I might just be the last pessimist in the housing sector.

Our president, Federal Reserve Chairman Ben Bernanke, nearly every analyst you talk to, the Fool's own Morgan Housel, and the most recent building permit data would indicate that the worst is behind us and housing is on the upswing. Building permit data released Tuesday indicated a 3.5-year high to a seasonally adjusted rate of 717,000 homes. This is not even one-third of the 2.27 million peak reached by new housing permits in January 2006, but it's been trending higher for a few months now and homebuilders' sentiment is also at a five-year high.

Individual homebuilders have also shown moderate new order growth and have rallied on the prospects that things are, simply, not as bad as once thought. In January, Lennar (NYSE: LEN) reported a 20% pop in home orders while D.R. Horton (NYSE: DHI) profiled a 13% rise in net sales orders and an 18% jump in backlog.

You might be wondering how someone could possibly be bearish in light of these figures.
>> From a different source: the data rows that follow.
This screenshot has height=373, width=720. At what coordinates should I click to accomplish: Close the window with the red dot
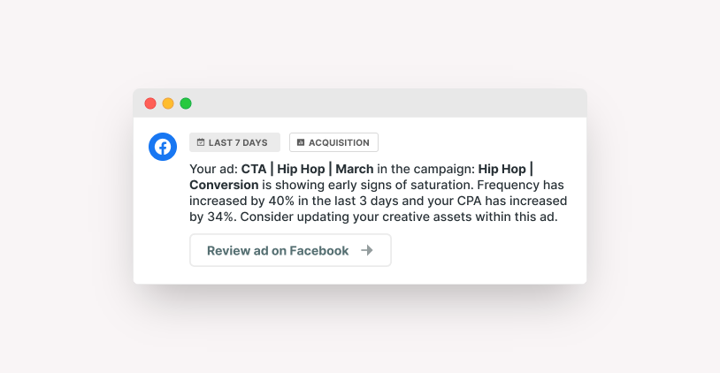click(x=150, y=103)
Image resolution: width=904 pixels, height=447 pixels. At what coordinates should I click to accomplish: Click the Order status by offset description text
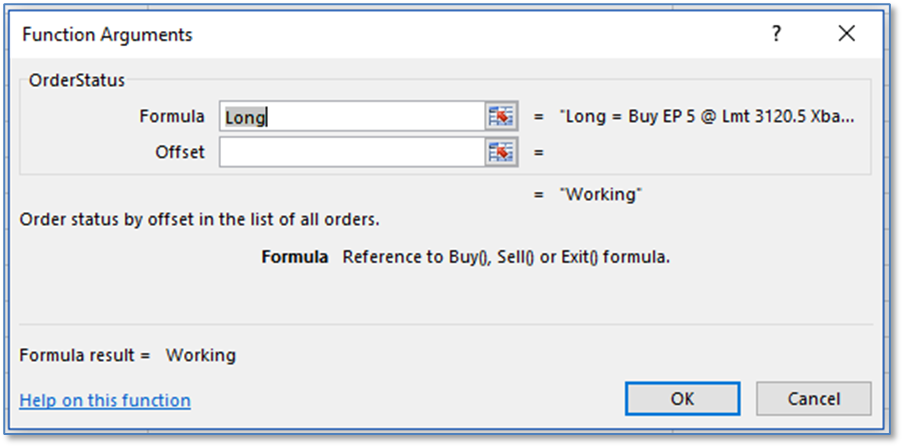199,219
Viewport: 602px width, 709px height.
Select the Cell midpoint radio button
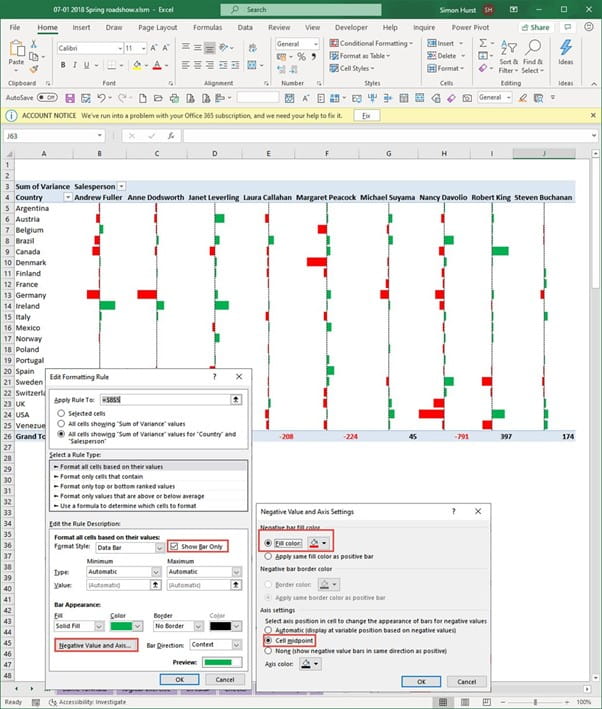coord(266,638)
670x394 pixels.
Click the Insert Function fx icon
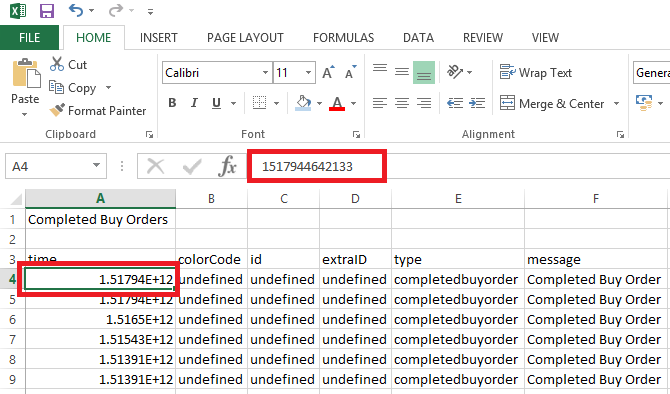[x=227, y=166]
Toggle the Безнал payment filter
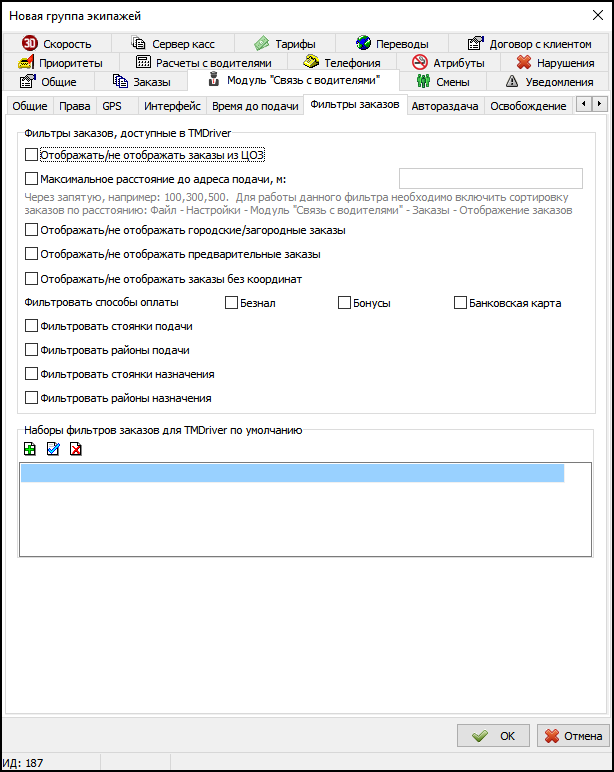 (x=231, y=303)
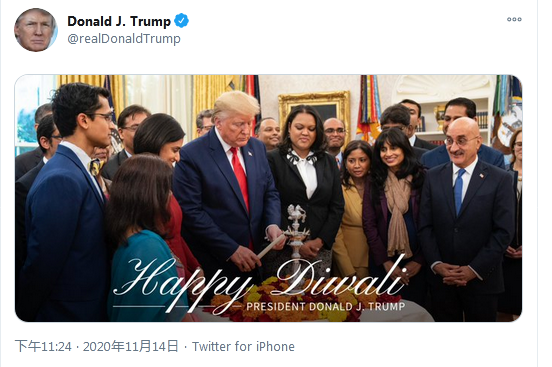Open the tweet's three-dot more options menu
Image resolution: width=552 pixels, height=367 pixels.
pos(514,19)
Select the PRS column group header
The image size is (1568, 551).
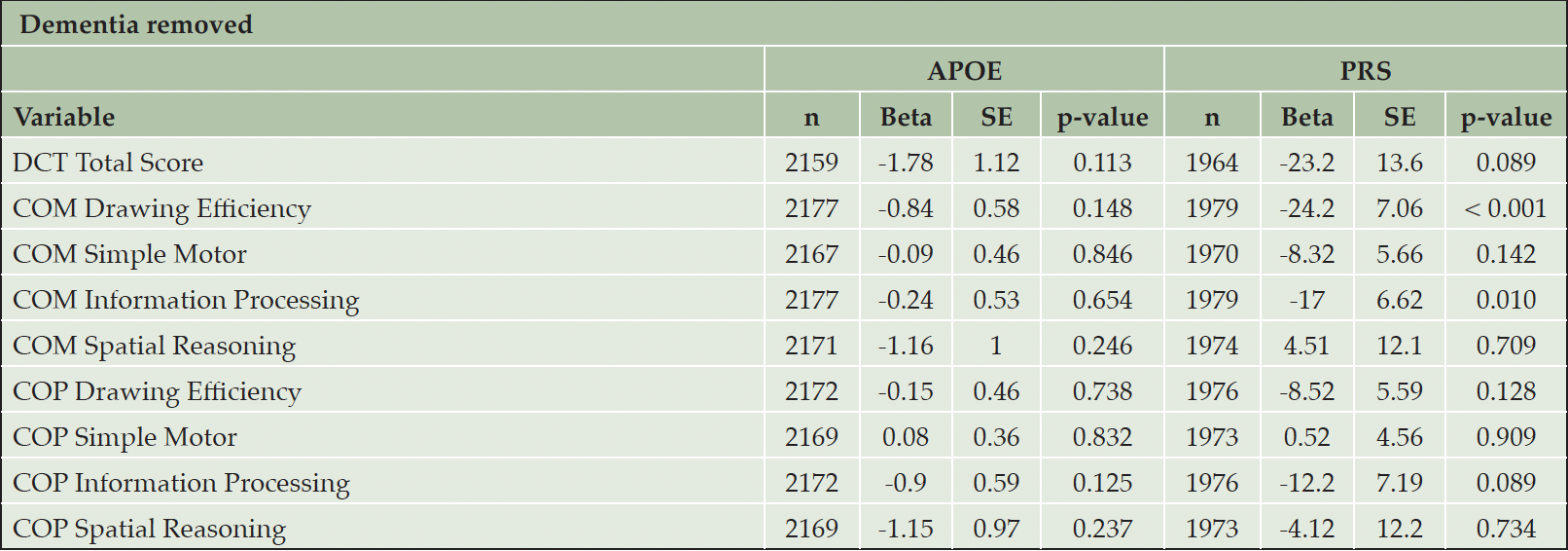coord(1366,70)
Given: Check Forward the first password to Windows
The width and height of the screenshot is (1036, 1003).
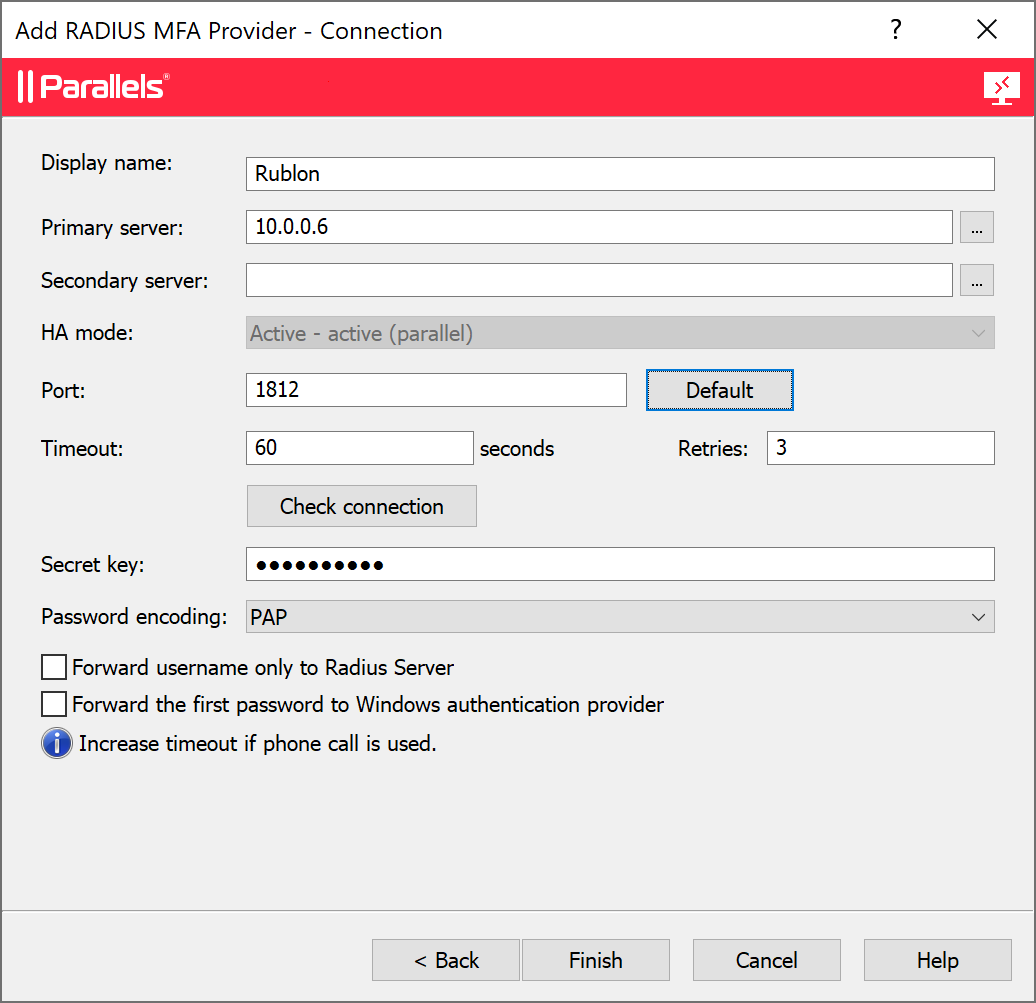Looking at the screenshot, I should tap(54, 705).
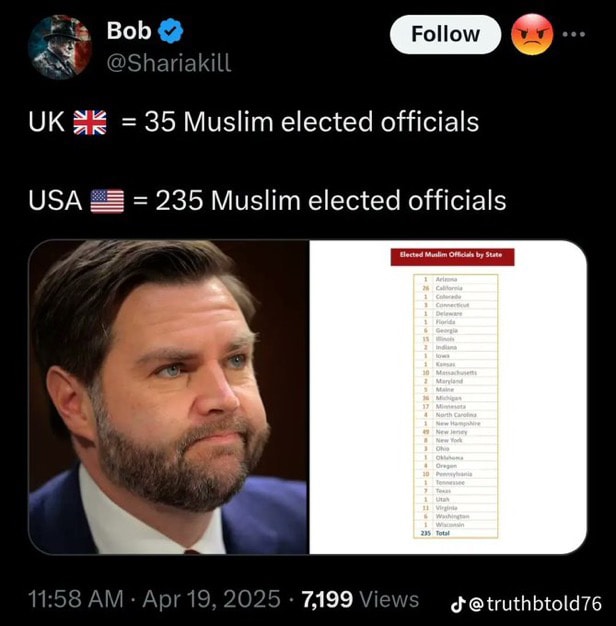
Task: Click the USA 235 Muslim elected officials text
Action: [267, 200]
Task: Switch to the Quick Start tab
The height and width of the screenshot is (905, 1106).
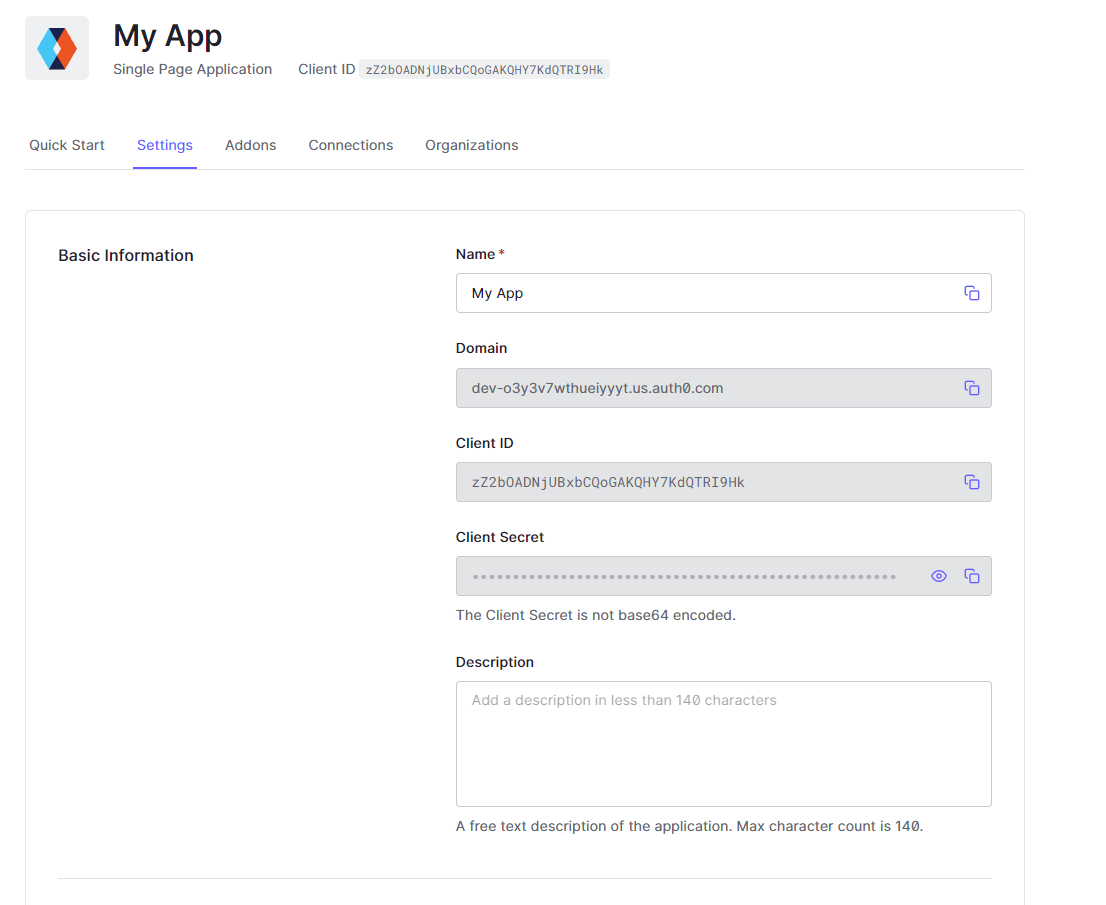Action: tap(66, 145)
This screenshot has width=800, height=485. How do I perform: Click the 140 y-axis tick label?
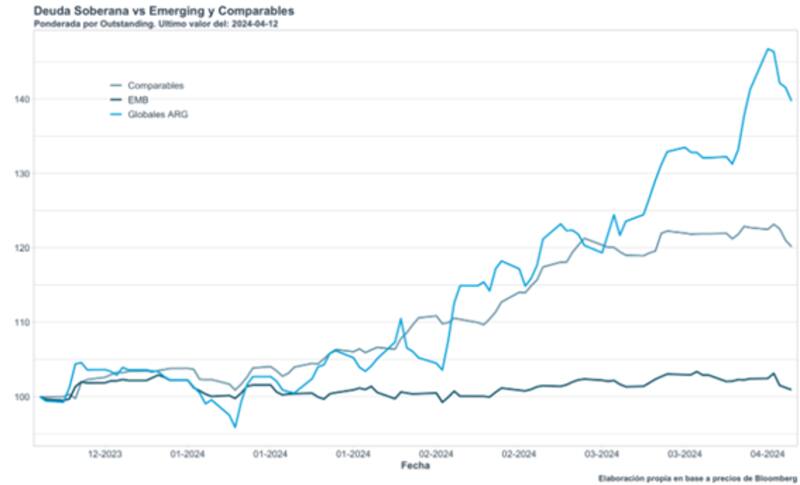coord(22,100)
It's actually pretty easy if you consider the very unpopular possibility that the homebuilders don't have the slightest clue what they're doing.

Think about it. These same homebuilders were calling a bottom in 2008, then in 2009, then 2010, and so on. That strategy ensures they'll eventually be right, but who's to say that this is the year we hit bottom? The data so far would suggest the descent of building permits has stopped, but it hasn't done a thing to address the glut of vacant housing already on the market.

According to RealtyTrac, there are 1.35 million foreclosed properties waiting to be sold with LPS Mortgage Monitor predicting another 4 million foreclosures will hit the market over the next two years as banks begin to take possession of foreclosed properties. It's not a coincidence that housing prices have been steadily dropping ever since foreclosures flooded the market, and I think it would be a misconception to assume that's going to change anytime soon.

I also wonder just what homebuilders are thinking by ramping up new orders when, based on data by mortgage-data research firm CoreLogic, 11.1 million homeowners (22.8% of all homes) were still underwater on their mortgage as of the fourth quarter of 2011 -- and count me as one of them! This figure has dropped a paltry 0.2% since the third quarter of 2009 despite massive efforts by the U.S. government and the financial sector to buoy home prices and make home loan refinancing easier for homeowners.

I'd also love to see if new home loan mortgage applications dry up with the 10-year Treasury yield spiking nearly 40 basis points over the past two weeks. While there is no precise correlation, the 10-year Treasury yield often moves in tandem with the 30-year mortgage rate. A rise in the yield often leads to a rise in the 30-year mortgage rate and vice versa. A few months back I expounded on consumers' hypersensitivity to even slight blips higher in mortgage rates, so this move up could put a stranglehold on this small glimpse of homebuilding green shoots.

I'm not a complete dolt; I do feel the housing sector will rebound at some point. I just feel we are nowhere near that turning point despite what the data right now are suggesting.

Housing bulls, let me hear from you in the comments section below: What am I missing here?